Le cycle infernal de l’information prend le dessus : on en parle, rien ne se fait vraiment, et presque tout le monde s’en désintéresse. En filigrane, c’est le refus de laisser les populations s’exprimer librement par le vote et sans pressions discrètes qu’il convient de revisiter en laissant aux vestiaires les “intérêts et les calculs géopolitiques” lesquels finissent par se neutraliser. Ces mystérieux calculs, censés organiser des “pré-carrés” visant principalement à faciliter l’accès aux matières premières des pays les moins influents ou à contrôler leur capacité productive par des méthodes légales (privatisations) ou illégales (corruption), finissent par créer le chaos au niveau des populations, au nom desquelles cette même communauté internationale estime avoir un droit légitime d’intervenir pour leur apporter un mieux-être.

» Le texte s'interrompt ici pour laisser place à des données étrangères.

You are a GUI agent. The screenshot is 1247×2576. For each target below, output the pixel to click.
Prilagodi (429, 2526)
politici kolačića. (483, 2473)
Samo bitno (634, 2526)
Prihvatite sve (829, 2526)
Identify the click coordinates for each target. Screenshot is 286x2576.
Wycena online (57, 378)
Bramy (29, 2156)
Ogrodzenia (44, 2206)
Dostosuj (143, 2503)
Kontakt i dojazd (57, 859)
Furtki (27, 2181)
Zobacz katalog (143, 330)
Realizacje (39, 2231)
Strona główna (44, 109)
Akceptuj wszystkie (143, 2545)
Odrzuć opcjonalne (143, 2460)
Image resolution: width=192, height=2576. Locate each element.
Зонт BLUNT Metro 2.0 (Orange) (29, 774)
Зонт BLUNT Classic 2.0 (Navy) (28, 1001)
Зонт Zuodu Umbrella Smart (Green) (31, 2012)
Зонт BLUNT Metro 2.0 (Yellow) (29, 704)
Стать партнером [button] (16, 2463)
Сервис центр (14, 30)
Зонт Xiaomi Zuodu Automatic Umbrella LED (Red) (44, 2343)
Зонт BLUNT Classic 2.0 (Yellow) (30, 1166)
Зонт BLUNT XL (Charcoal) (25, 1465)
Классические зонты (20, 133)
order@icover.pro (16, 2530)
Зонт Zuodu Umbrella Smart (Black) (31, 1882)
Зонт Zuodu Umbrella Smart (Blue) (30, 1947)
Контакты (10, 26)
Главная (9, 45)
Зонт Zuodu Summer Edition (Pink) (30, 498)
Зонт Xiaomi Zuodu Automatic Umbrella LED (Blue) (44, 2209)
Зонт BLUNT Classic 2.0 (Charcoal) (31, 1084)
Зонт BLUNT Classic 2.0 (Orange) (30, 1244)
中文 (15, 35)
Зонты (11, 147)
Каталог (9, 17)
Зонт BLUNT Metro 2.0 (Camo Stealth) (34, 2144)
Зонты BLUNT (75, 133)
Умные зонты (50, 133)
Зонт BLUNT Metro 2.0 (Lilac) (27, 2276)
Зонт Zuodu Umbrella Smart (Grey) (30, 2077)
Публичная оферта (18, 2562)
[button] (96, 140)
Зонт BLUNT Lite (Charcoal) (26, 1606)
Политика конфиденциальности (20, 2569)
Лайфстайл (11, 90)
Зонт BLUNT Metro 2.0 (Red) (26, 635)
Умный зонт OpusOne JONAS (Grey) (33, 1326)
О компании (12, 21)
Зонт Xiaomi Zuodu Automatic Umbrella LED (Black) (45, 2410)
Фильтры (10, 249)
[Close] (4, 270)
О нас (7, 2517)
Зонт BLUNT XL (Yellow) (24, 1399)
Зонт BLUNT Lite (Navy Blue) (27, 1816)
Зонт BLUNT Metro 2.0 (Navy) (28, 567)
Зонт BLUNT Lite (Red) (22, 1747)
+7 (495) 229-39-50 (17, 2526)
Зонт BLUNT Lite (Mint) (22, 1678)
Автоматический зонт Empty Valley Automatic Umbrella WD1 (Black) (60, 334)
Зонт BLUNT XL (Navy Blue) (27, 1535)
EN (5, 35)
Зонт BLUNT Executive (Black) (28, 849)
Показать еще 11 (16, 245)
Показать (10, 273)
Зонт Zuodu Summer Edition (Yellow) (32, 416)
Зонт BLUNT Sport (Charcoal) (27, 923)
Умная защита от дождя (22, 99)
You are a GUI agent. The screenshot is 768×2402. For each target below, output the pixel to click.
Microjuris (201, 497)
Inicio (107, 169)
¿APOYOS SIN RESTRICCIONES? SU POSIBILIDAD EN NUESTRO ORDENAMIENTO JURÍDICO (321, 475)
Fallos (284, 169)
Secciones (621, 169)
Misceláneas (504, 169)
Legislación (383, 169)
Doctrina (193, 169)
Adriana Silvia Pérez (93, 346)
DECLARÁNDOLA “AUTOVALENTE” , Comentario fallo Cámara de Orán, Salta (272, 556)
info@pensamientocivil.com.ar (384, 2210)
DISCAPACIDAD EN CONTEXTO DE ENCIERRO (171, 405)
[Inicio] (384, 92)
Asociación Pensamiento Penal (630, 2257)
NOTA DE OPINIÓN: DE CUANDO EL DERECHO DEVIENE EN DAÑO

En réalité, avec la montée de nouveaux pays émergents notamment ceux d’Asie dont la Chine, l’Inde, la République de Corée, etc., et la nomination d’un nouveau secrétaire général Ban Ki-Moon venant de cette région, la communauté internationale, qui fonctionnait plus sur le mode du rapport de force penchant en faveur du pays le plus influent, risque de changer graduellement. Le rapport de force penchera de plus en plus en faveur de la région la plus influente. Cela aura des conséquences incalculables sur la géopolitique et donc sur le mode de fonctionnement à venir du Conseil de sécurité. En fait, cela a déjà commencé.
1. Côte d’Ivoire : L’ONU se positionne à côté des “Constitutions” nationales
Au cours de sa 5561e séance [1], le Conseil de sécurité des Nations Unies a prorogé “pour un an la période de transition en Côte d’Ivoire” jusqu’au 31 octobre 2007, date butoir pour des “élections présidentielles et législatives libres, ouvertes, régulières et transparentes”. Cela fait suite d’ailleurs aux recommandations de l’Union africaine et à une remise en cause fondamentale des positions proposées par la France en informel. En effet, si parmi les 15 membres du Conseil de sécurité, les alliances de groupes régionaux n’avaient pas joué, ce texte corrigé, refondu, présenté par la France et adopté à l’unanimité par le Conseil de sécurité n’aurait pas vu le jour. En effet, auparavant, la simple menace d’un membre du Conseil de sécurité disposant du droit de veto d’en faire usage, contribuait systématiquement à “empêcher” les autres membres du Conseil de sécurité à une sorte de silence des cimetières. Cela illustre un des effets pervers de l’unilatéralisme qui fait qu’un pays à influence forte pouvait par des moyens de pressions souvent économiques, parfois militaires, amener les pays disposant de peu d’influence à s’abstenir de faire valoir leur position. Les pays sont donc tous souverains, mais certains sont plus souverains que d’autres. Avec la nouvelle géopolitique des régions, des nouvelles alliances se sont construites au sein du Conseil de sécurité. Les pays asiatiques disposant de plus de poids économique, les nouveaux pays émergents d’Amérique latine se rappelant qu’ils font bien partie du groupe dit des « 77 », ceci a conduit à une sorte de renouveau du principe du “non-alignement” sur le cas ivoirien.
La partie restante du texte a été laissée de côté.